● TASK: Show every line in the material below in which the string "computer" appears.

● EXTRACTED ENTRIES:
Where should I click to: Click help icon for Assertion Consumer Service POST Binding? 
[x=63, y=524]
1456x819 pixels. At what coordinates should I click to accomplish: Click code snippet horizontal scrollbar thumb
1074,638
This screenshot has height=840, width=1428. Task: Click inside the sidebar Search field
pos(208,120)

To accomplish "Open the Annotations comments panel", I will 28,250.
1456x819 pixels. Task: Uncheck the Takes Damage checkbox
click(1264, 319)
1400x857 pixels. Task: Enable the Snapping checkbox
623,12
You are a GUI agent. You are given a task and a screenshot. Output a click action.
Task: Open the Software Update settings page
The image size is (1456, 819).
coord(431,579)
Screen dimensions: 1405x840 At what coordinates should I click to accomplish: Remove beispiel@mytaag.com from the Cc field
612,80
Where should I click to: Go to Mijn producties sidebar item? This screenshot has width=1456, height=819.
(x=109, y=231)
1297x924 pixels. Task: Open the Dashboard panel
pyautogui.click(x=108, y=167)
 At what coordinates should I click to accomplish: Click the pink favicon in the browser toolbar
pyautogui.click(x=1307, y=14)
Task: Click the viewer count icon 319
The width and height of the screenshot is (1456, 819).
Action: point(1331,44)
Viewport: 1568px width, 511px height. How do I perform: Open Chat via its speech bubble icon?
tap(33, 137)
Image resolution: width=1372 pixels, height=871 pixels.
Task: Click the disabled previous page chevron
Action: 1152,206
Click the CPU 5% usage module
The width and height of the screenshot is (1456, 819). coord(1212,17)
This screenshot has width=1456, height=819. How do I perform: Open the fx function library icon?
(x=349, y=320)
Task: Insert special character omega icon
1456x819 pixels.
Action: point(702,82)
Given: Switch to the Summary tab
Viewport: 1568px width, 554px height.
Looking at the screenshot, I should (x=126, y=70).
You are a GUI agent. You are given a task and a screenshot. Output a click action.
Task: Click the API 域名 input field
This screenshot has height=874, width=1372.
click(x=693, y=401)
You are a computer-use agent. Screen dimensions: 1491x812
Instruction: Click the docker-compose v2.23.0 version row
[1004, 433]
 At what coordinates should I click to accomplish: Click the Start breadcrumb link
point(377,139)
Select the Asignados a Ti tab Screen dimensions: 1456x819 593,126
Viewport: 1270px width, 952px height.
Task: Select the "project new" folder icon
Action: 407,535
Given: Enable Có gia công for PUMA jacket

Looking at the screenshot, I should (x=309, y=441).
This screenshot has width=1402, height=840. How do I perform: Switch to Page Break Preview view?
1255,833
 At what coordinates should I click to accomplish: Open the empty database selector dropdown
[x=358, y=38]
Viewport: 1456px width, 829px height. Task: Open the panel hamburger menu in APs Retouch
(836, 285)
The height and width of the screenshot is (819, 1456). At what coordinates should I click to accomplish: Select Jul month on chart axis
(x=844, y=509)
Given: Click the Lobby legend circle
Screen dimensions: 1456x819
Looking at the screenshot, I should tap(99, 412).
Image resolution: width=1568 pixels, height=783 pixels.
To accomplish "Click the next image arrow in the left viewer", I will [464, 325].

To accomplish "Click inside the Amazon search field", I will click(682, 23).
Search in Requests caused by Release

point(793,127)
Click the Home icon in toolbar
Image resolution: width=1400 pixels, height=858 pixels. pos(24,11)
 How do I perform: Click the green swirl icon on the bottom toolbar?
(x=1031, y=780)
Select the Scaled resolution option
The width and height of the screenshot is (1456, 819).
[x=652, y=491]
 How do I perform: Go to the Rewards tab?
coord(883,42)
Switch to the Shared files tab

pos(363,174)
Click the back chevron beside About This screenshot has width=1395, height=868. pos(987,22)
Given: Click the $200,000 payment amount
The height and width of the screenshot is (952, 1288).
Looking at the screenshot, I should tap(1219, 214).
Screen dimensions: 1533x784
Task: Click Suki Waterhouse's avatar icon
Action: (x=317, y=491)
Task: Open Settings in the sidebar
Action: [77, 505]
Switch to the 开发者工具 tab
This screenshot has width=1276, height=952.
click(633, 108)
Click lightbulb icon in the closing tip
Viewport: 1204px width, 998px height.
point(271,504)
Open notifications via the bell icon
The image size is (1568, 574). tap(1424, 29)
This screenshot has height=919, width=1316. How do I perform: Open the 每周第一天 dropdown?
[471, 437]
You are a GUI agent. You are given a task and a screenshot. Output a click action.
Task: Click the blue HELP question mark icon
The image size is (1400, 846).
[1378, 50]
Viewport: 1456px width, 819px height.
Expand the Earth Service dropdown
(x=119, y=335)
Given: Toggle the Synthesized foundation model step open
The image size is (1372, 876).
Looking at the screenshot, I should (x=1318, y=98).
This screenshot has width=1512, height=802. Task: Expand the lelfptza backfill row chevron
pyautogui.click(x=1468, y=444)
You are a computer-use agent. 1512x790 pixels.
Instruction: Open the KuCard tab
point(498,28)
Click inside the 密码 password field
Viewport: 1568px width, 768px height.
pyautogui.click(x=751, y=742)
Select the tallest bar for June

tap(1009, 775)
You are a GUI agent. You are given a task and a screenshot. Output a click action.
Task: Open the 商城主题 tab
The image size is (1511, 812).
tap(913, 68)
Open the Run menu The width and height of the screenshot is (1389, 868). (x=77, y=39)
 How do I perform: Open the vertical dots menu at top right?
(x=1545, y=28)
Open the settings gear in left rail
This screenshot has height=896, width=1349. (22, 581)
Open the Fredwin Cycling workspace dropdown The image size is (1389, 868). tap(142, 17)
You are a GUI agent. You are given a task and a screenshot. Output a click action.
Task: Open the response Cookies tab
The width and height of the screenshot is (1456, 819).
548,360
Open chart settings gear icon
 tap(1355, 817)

● TASK OUTPUT:
You are a computer-use agent. Screen dimensions: 1491x812
You are a computer-use agent. 1512x790 pixels.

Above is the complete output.